[Records from a data collection]
####################
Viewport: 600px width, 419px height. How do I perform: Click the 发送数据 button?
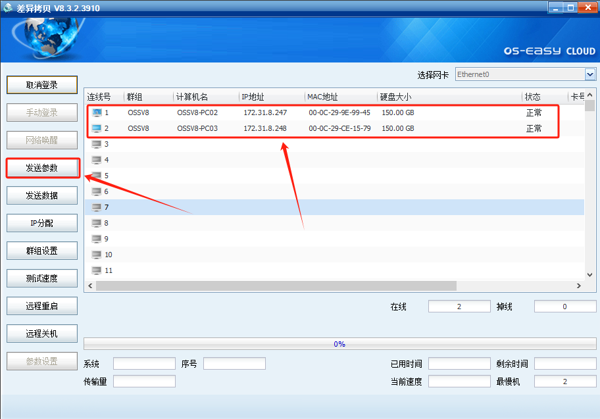[x=42, y=195]
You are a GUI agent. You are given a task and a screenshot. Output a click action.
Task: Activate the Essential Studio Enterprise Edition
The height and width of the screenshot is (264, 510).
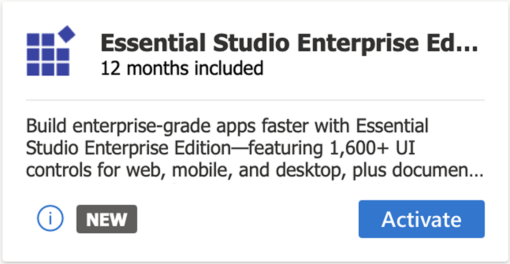pyautogui.click(x=421, y=219)
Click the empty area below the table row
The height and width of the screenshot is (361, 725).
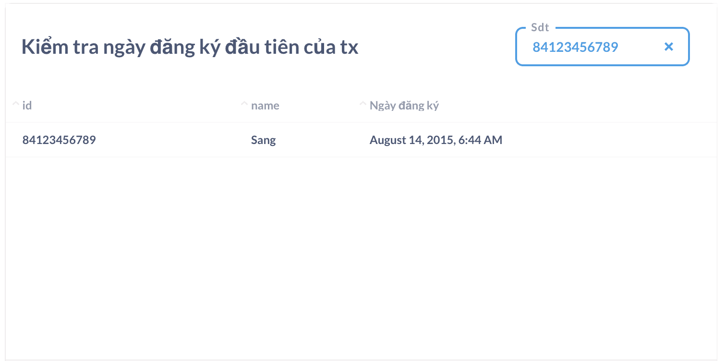coord(360,254)
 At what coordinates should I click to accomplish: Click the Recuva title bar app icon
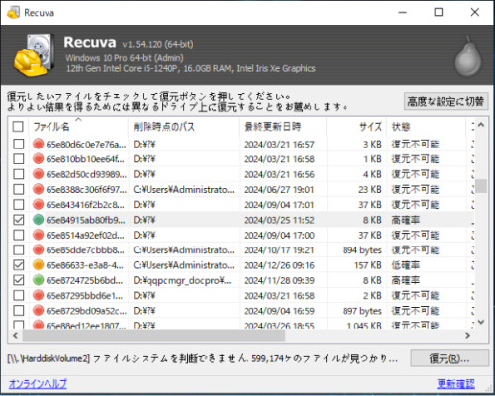coord(13,13)
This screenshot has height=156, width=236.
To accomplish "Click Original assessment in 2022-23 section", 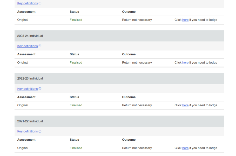I will click(23, 105).
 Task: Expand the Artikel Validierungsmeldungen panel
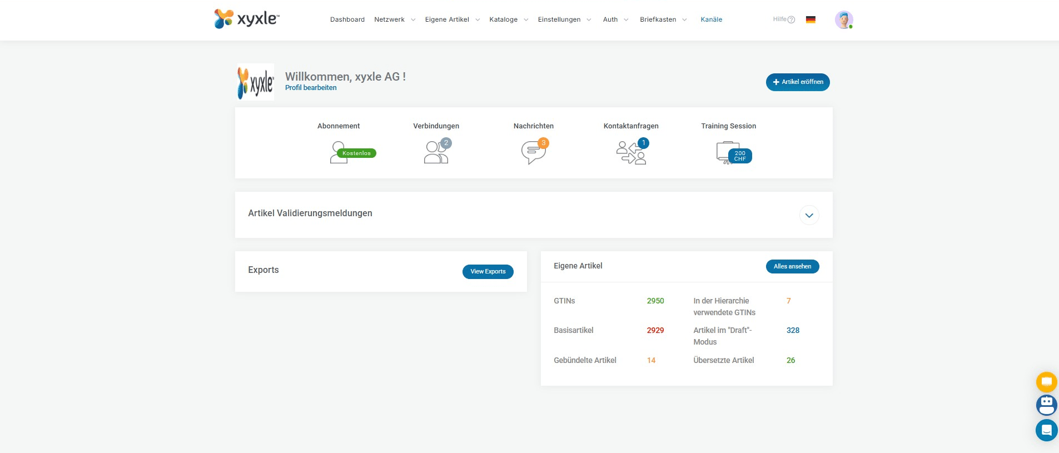(x=809, y=215)
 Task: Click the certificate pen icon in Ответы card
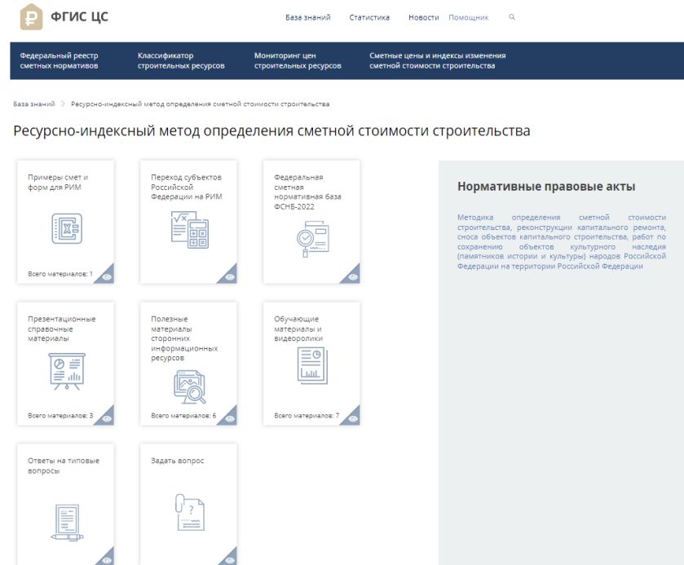pyautogui.click(x=65, y=522)
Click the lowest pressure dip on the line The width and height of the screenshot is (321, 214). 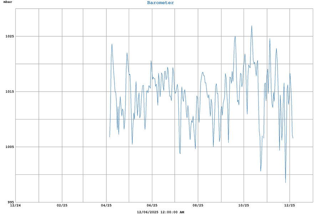[x=285, y=183]
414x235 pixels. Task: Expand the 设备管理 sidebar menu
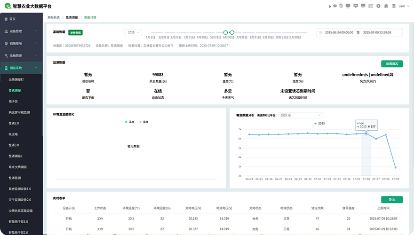pos(21,31)
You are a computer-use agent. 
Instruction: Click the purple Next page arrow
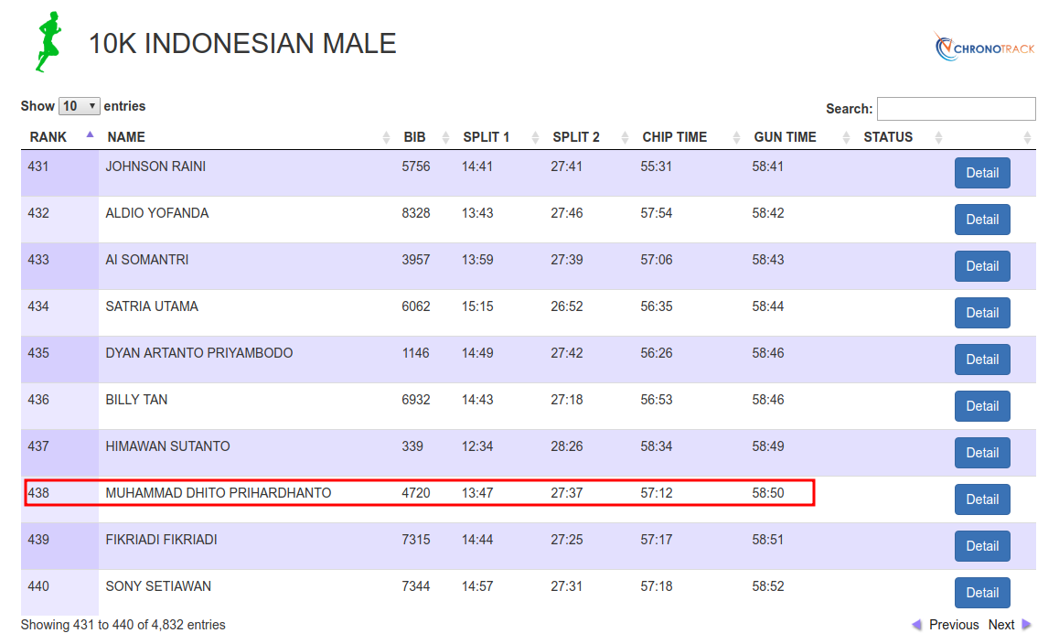click(x=1026, y=624)
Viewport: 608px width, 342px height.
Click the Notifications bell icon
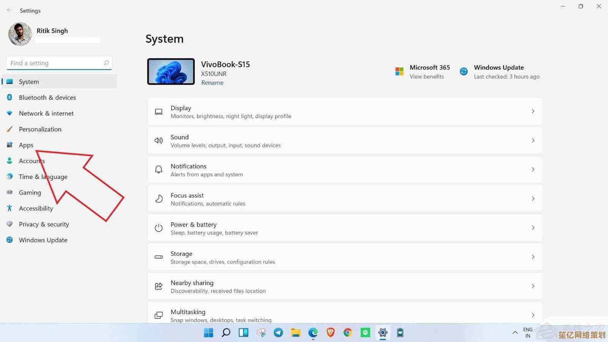(x=158, y=170)
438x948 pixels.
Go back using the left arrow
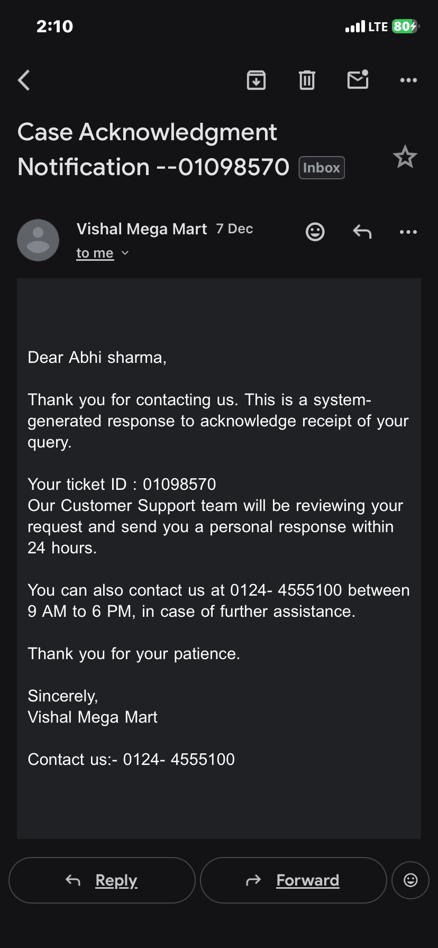pos(24,80)
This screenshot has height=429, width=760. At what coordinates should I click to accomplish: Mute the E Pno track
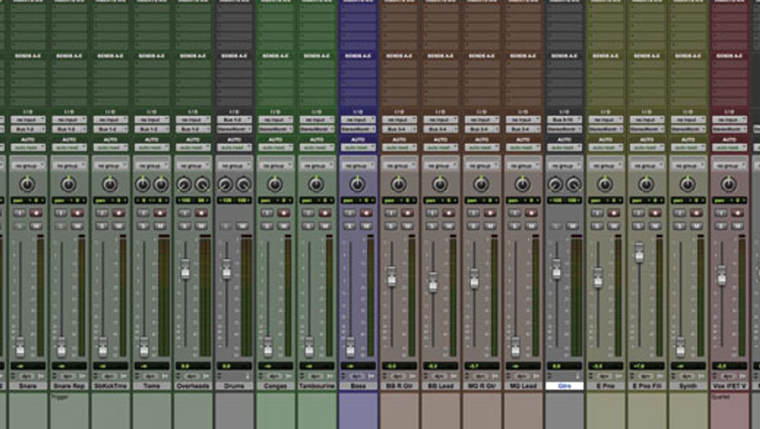coord(613,226)
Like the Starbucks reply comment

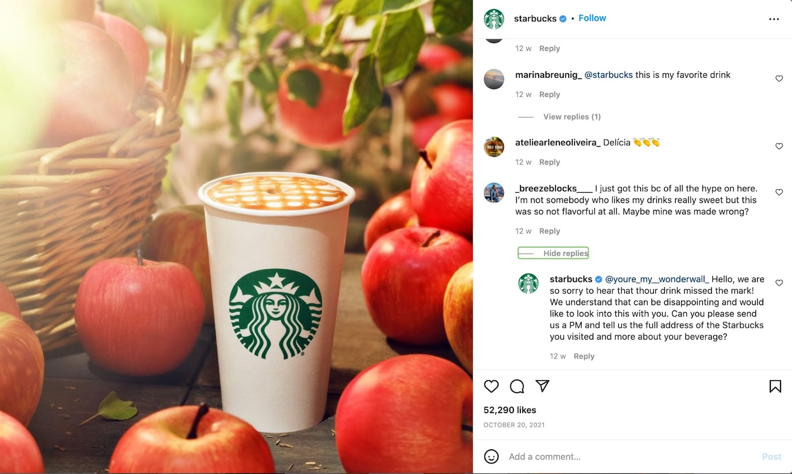tap(779, 283)
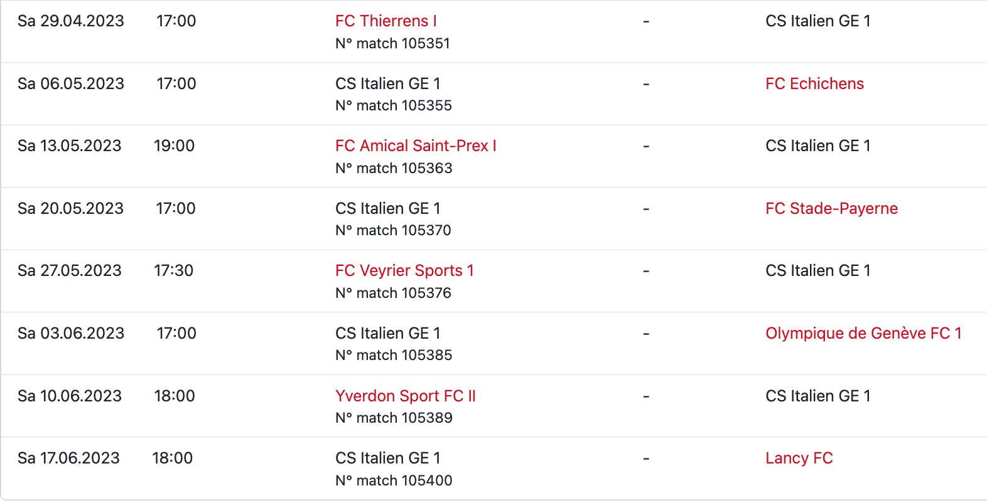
####################
## [What to work on]
Pictures stay out of the copy. Reproduce exactly the lines from the one containing "Click the Notifications bell icon" through the last line of the records above, both included.

## [Response box]
Click the Notifications bell icon
(x=158, y=170)
438x948 pixels.
Go back using the left arrow
pos(24,80)
This screenshot has height=429, width=760. At what coordinates should I click to accomplish: Mute the E Pno track
coord(613,226)
Like the Starbucks reply comment

tap(779, 283)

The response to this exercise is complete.